My worry with brown butter is that, although the taste is characteristic, it can be crowded out by stronger flavors. The first time I made these pancakes, I added vanilla, which crowded out the brown butter flavor. This go round, I omitted the vanilla but still felt like the brown butter was crowded out by the taste of buttermilk. Which is fine – I love the taste of buttermilk. Just know that unless you also top these with additional brown butter (melted or reconstituted) they might not have the most powerful brown butter taste.
Not that you will have any complaints. Dad had seconds on these, announcing: “I was going to limit myself but decided not to” and then later “man, I’m so full.”
- 2 c. flour
- 2 T. brown sugar
- 1 T. baking powder
- 1 ¼ tsp. baking soda
- 1 tsp. salt
- 2 c. buttermilk
- 4 T. butter
- ¼ c. sour cream
- 2 eggs
- Melt the butter in a saucepan over medium low heat. Once melted, allow the butter to cook until it turns a golden brown color, adjusting the temperature as necessary to prevent it from burning. Pour into a large mixing bowl to allow to cool.
- Meanwhile combine the flour, sugar, baking powder, baking soda, and salt together in a bowl. Set aside.
- Once the butter has cooled to room temperature, whisk in the eggs until completely incorporate. Follow by the sour cream and then the buttermilk. Add the flour mixture and whisk until just combined, lumps are OK. If the batter is too thick for your liking, thin it down a bit by adding some milk. Let the batter rest for at least 30 minutes.

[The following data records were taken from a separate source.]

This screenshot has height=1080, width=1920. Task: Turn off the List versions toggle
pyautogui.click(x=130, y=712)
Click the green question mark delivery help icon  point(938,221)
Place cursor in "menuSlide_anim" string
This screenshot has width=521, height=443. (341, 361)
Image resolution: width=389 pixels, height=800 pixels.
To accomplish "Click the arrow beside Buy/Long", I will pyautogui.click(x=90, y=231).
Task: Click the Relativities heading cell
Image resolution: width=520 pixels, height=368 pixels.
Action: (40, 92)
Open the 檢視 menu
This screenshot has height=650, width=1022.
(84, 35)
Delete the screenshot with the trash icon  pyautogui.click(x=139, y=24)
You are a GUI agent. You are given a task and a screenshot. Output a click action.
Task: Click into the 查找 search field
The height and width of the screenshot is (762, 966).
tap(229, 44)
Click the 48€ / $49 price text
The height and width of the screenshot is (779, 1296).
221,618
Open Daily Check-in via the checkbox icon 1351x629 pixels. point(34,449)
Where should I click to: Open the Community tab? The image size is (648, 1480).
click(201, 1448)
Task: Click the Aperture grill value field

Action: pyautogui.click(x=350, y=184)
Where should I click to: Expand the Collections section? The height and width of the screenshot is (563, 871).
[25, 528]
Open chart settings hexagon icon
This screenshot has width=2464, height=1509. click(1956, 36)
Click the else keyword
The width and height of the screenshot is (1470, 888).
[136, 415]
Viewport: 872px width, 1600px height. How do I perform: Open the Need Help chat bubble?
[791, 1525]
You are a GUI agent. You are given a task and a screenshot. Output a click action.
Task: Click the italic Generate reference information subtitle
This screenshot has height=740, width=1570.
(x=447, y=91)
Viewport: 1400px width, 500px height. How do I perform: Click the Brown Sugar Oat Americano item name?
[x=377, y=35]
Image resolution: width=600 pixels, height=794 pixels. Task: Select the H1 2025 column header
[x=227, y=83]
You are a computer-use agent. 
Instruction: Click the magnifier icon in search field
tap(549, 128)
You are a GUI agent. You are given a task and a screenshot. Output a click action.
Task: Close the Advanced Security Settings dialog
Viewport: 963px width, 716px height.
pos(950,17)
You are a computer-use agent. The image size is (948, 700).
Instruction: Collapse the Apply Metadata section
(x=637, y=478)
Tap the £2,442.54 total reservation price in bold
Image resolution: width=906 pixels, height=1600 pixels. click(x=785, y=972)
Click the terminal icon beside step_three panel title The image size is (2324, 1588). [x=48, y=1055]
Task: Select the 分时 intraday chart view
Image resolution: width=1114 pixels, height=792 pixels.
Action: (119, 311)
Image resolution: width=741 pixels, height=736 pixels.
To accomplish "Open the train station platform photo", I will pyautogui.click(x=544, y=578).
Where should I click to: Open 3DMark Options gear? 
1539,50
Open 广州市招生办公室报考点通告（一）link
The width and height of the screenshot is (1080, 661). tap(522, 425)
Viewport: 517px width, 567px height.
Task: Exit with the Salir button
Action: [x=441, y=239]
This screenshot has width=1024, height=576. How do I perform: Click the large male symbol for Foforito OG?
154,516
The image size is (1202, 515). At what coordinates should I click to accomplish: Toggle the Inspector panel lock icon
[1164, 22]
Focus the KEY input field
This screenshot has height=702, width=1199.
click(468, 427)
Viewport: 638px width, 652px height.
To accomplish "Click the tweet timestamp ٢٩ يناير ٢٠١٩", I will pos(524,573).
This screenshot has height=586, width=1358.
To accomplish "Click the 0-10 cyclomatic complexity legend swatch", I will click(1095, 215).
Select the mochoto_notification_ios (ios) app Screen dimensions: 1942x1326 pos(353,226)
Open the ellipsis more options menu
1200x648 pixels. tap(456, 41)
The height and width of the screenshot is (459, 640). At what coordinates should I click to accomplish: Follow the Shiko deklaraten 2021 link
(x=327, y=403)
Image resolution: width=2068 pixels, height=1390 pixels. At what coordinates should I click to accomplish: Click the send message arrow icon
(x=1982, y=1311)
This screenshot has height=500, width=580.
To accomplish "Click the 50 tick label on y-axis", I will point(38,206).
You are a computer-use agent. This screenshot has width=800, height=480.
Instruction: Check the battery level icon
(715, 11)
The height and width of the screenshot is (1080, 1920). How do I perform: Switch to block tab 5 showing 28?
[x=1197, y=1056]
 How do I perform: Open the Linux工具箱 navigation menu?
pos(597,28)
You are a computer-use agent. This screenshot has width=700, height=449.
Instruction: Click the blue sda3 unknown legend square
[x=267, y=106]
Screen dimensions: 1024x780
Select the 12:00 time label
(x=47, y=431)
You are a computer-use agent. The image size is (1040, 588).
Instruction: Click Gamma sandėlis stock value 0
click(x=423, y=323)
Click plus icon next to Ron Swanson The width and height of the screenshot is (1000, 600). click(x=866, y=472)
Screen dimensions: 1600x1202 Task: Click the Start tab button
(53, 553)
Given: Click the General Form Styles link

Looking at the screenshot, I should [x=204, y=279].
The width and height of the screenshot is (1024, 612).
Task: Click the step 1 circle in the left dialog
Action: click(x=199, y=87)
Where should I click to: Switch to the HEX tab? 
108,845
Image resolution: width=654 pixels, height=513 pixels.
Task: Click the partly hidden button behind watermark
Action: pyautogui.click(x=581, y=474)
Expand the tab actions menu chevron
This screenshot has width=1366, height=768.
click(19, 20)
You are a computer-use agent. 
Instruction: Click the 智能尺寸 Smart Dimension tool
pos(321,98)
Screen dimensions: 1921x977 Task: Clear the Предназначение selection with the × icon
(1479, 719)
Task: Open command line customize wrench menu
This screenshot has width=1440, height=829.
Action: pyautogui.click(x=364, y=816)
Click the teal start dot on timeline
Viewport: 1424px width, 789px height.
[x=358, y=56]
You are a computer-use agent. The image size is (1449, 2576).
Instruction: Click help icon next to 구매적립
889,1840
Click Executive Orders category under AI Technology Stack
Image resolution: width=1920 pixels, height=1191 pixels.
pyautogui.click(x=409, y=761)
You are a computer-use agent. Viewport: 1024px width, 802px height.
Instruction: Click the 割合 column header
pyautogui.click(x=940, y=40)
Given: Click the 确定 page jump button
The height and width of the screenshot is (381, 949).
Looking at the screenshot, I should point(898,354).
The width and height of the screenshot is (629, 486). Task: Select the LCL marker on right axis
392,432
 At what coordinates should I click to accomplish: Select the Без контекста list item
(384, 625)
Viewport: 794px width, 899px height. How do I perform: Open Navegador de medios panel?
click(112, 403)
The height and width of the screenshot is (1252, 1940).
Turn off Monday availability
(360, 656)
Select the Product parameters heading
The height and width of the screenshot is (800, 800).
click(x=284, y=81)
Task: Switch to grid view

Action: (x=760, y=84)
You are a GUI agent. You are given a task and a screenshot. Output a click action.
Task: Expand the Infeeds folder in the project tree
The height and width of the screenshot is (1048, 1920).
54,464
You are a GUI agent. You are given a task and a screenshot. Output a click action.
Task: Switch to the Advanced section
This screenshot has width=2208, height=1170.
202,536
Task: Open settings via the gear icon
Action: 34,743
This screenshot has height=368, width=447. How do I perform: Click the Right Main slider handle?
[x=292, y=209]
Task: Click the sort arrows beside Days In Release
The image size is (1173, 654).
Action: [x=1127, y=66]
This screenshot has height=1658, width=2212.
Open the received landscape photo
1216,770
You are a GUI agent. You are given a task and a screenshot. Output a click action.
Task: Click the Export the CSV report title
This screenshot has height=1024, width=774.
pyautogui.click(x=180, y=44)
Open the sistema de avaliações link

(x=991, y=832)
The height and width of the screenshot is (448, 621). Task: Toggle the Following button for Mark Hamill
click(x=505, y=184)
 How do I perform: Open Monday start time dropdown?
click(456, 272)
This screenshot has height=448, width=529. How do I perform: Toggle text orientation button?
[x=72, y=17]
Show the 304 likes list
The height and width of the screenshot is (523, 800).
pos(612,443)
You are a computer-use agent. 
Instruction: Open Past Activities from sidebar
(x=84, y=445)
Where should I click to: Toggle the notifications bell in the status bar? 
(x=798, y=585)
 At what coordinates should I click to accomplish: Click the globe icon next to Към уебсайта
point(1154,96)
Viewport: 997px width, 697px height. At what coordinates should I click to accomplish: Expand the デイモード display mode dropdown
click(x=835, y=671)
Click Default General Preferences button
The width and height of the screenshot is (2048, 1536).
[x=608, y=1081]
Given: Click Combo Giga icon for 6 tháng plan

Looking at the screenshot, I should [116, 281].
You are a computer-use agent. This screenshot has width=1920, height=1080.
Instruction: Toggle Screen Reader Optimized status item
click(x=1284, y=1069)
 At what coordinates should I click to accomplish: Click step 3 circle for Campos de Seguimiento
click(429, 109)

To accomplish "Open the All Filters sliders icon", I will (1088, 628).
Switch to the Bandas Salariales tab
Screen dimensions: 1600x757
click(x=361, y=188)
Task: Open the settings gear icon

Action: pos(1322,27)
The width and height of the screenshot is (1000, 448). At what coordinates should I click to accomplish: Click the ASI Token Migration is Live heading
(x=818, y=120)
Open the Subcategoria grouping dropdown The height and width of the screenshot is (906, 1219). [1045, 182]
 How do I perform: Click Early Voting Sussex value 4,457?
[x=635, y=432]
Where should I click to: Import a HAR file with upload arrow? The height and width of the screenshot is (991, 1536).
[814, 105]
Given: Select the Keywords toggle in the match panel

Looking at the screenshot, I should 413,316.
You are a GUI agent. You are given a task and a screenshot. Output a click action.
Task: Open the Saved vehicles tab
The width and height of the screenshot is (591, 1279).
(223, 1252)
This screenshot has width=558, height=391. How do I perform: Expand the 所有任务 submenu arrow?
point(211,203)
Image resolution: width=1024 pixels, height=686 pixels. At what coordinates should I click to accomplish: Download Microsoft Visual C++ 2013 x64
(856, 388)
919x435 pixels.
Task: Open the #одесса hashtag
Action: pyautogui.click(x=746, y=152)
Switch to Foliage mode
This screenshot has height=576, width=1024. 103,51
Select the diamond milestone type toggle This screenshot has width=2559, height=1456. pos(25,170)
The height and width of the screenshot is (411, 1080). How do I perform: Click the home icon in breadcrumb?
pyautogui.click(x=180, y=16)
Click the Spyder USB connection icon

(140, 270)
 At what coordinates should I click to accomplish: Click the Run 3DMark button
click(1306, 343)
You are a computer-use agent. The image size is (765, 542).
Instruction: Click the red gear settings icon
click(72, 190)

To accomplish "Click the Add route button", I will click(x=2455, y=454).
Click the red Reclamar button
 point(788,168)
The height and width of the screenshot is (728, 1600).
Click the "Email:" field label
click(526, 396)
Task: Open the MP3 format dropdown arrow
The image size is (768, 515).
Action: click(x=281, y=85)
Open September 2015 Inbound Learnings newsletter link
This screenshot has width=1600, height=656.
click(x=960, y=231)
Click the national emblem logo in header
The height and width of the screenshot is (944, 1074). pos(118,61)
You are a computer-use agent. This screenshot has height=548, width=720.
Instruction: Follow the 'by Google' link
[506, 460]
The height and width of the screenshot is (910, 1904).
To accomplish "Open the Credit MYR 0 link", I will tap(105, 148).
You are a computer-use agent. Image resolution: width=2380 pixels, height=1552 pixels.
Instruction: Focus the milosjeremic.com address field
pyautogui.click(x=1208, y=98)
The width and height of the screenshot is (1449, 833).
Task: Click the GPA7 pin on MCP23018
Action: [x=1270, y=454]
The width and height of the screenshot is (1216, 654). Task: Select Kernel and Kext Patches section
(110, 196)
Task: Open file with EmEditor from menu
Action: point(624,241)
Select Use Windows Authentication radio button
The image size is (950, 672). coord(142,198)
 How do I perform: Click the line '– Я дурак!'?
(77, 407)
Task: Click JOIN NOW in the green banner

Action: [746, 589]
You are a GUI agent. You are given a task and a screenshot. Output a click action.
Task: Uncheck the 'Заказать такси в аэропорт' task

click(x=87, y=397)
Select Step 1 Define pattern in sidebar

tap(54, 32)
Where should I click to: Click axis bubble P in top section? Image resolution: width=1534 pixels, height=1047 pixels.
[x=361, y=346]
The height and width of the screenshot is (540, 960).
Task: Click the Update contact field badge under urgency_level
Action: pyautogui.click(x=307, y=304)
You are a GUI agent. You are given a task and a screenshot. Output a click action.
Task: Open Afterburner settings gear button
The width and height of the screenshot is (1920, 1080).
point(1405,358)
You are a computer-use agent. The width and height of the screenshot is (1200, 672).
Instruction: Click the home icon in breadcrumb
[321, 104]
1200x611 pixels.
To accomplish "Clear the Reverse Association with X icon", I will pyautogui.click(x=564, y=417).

- Heat a nonstick skillet over medium heat. (I use a cast iron skillet.) Add one tablespoon of butter, vegetable oil or vegetable shortening and swirl to coat the bottom of the pan. Add approximately ⅓ cup of batter to the skillet to form one pancake. Wait till you see bubbles on the surface of the pancake and the edges look dry, then flip over and continue to cook for one more minute. Repeat with the rest of the batter.
- Keep under a towel to stay warm until serving.
- Top with additional brown butter and your favorite flavor syrup.